イタリア・サルデニア島にて行われた890SMTの国際試乗会では、その真髄を確かめる事ができたのである。

890エンデューロをベースに前後ホイールを17インチに換装し、サスペンションも適正化。いわゆるモタード化するといった手法であるが、そこは過去にモタード界でも一世を風靡したKTMだけに、そのまとめ具合は流石と言えるものであった。
SMTとはスーパーモタードとツーリングを意味するというが、あらゆるシチュエーション。とくにツーリングシーンでのポテンシャルを追求したアドベンチャーマシンベースのモタードという意味では、これはある意味非常に理にかなっているといえる。
走り出したSMTは乗り心地の良さが印象的である。サスペンションはストローク感たっぷりでベースとなるアドベンチャーよりも乗り心地が良いのが意外でもある。グリップ力の高いソフト目の装着タイヤによるクッション性もそれを後押ししてくれている印象だ。
これが安心感の高いハンドリングに結びついており、こねくり回すようなちょっと強引な操作に対しても拒否反応を示すことがない。ちょっとオーバースピードかな?といった場面であってもパニックに陥ることなく、落ち着いて対処出来たのはこの「何でも出来てしまいそうだ!」と感じさせるパッケージに委ねられる安心感からであろう。
よく曲がるし、イージーにライン修正を行うことにも寛容。19インチや21インチという大経のフロントホイールのほうが穏やかで自由度も高いような印象であったが、やはりしっかりとセットアップされたマシンと17インチホイール。そしてグリップ力の高いタイヤというマッチングはオンロードで最強なのであろうと思い知らされるほど自由度と限界性能が高い。

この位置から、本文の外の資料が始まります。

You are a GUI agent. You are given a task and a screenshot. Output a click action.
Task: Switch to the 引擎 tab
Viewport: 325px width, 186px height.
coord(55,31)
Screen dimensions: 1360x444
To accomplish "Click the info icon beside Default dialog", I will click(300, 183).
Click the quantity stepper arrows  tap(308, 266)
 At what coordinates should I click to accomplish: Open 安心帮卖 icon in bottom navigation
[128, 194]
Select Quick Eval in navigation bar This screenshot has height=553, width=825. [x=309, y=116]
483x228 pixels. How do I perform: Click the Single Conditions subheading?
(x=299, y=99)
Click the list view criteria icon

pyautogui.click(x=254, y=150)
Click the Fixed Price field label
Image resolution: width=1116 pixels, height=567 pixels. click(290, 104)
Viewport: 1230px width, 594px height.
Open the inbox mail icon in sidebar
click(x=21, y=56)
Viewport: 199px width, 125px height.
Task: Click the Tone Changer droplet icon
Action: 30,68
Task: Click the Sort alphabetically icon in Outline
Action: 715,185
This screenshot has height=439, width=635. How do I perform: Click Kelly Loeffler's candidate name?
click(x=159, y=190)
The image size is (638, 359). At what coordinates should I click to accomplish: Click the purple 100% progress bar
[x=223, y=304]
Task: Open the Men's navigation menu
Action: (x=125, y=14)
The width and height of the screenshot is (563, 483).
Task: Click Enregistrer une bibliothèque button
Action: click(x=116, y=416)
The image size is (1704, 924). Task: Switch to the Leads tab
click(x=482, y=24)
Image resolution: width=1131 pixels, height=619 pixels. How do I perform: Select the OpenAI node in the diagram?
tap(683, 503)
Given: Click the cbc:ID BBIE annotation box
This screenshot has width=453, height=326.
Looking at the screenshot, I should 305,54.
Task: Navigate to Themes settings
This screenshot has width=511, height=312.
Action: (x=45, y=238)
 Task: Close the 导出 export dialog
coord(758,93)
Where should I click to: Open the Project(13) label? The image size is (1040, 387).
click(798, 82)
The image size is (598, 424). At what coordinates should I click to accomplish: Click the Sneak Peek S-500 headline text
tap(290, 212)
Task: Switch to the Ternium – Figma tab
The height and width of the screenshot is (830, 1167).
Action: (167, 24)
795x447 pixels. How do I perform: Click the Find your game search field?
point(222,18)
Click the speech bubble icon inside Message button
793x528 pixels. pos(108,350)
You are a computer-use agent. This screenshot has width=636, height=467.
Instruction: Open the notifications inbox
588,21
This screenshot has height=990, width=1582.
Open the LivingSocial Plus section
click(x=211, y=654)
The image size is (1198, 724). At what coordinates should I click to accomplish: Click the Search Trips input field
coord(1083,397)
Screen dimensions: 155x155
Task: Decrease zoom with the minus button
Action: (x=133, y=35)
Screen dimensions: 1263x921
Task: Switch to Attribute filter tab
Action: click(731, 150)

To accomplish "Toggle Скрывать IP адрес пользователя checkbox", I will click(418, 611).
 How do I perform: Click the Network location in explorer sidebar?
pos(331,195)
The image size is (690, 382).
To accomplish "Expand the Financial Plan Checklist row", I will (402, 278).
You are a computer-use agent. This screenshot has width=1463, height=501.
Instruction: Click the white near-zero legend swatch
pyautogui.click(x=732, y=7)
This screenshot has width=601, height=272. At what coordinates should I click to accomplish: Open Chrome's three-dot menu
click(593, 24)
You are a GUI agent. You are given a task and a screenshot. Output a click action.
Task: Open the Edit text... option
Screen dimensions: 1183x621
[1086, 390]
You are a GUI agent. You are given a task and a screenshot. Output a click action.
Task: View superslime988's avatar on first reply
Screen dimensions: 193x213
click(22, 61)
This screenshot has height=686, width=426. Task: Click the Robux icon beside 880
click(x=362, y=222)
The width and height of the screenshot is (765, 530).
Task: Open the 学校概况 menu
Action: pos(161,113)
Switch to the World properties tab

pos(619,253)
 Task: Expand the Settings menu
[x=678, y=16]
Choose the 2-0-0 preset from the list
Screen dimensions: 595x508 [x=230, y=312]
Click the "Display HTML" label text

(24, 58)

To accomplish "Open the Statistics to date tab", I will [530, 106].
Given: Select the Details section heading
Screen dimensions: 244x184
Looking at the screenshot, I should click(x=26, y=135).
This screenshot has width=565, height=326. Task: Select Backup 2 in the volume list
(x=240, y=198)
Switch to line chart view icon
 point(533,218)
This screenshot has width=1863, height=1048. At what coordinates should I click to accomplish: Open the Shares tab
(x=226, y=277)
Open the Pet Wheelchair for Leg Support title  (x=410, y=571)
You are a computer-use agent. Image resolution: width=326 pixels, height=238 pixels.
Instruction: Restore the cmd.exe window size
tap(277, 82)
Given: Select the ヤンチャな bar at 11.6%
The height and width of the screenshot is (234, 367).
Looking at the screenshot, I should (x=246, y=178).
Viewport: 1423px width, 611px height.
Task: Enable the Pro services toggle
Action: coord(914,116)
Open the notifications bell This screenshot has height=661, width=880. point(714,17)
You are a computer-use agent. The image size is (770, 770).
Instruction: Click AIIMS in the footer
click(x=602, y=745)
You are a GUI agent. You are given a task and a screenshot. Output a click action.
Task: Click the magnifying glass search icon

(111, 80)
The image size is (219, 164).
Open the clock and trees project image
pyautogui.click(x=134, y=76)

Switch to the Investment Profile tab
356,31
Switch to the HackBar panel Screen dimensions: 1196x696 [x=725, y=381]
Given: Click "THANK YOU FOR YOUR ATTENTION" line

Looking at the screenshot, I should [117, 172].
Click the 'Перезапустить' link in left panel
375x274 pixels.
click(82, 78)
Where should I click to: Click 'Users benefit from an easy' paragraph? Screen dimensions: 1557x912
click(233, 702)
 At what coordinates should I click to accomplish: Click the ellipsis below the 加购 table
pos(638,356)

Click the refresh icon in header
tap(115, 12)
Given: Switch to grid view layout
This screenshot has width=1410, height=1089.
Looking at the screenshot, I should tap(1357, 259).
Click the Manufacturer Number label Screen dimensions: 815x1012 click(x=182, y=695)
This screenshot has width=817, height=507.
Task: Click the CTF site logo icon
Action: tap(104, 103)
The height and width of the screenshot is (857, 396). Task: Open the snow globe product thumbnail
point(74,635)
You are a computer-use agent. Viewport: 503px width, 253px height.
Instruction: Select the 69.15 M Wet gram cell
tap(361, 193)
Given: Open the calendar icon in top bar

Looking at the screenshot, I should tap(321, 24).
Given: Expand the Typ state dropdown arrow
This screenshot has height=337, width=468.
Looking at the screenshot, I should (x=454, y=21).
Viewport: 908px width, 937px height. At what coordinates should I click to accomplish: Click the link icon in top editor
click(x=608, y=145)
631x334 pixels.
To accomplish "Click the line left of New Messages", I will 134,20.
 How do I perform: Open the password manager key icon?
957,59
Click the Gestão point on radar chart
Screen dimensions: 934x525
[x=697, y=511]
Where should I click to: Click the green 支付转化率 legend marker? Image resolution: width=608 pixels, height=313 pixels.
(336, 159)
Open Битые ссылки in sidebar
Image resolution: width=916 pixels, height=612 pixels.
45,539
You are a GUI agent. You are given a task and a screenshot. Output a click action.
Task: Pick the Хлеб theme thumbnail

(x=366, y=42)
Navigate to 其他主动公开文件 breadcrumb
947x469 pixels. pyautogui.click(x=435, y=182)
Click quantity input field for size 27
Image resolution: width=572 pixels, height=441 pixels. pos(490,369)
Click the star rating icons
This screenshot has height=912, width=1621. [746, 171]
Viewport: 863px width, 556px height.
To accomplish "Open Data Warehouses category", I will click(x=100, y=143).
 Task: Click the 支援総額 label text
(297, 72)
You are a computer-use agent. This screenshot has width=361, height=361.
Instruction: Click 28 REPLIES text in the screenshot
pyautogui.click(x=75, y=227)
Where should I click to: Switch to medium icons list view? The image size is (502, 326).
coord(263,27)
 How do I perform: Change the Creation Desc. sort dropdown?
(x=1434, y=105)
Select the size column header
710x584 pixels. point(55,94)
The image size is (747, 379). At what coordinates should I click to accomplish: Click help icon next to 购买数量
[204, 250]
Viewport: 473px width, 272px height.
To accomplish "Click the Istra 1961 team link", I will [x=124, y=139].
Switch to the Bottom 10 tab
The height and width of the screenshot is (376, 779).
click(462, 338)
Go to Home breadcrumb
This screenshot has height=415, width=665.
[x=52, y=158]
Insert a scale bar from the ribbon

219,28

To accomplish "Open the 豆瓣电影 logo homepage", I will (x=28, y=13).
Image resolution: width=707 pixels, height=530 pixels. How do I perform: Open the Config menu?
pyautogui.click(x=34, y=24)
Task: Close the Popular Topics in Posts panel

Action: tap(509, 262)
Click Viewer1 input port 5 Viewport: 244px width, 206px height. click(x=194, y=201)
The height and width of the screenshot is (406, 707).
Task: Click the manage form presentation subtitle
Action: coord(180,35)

パワフルなエンジンは極低回転域から・・・それこそ過去のKTMでは拒否されたような回転数であっても、嫌がることなくきれいに回っている。そこからのパワーデリバリーも非常にスムーズでどこからでも加速するほどのトルクフルさを持っている。
楽しくて夢中になってワインディングを水を得た魚の如く走り回る。やっぱりKTMのバイクは飛ばしてこそ本領を発揮するな〜 と気持ち良く走らせているのかで頭によぎったのが「T(ツーリング)は何処へいった?」であったが、心配は無用であった。
乗り心地の良い車体設定と同時に、フラットトルクの恩恵もあり、レディトゥレースではない走り方もしっかり許容しているのが素晴らしい。
ゆったりしたサスペンションのストローク具合も、ライダーの研ぎ澄まされた神経戦を求めてこないリズム感。高速道路ではクルーズコントロールを用いての快適な巡航も可能だ。
スクリーンが短く、ウィンドプロテクション効果といった意味ではTらしくないといえるが、そこは豊富なオプション(パワーパーツ)を用いてツーリング仕様のパーセンテージを高めることも可能である。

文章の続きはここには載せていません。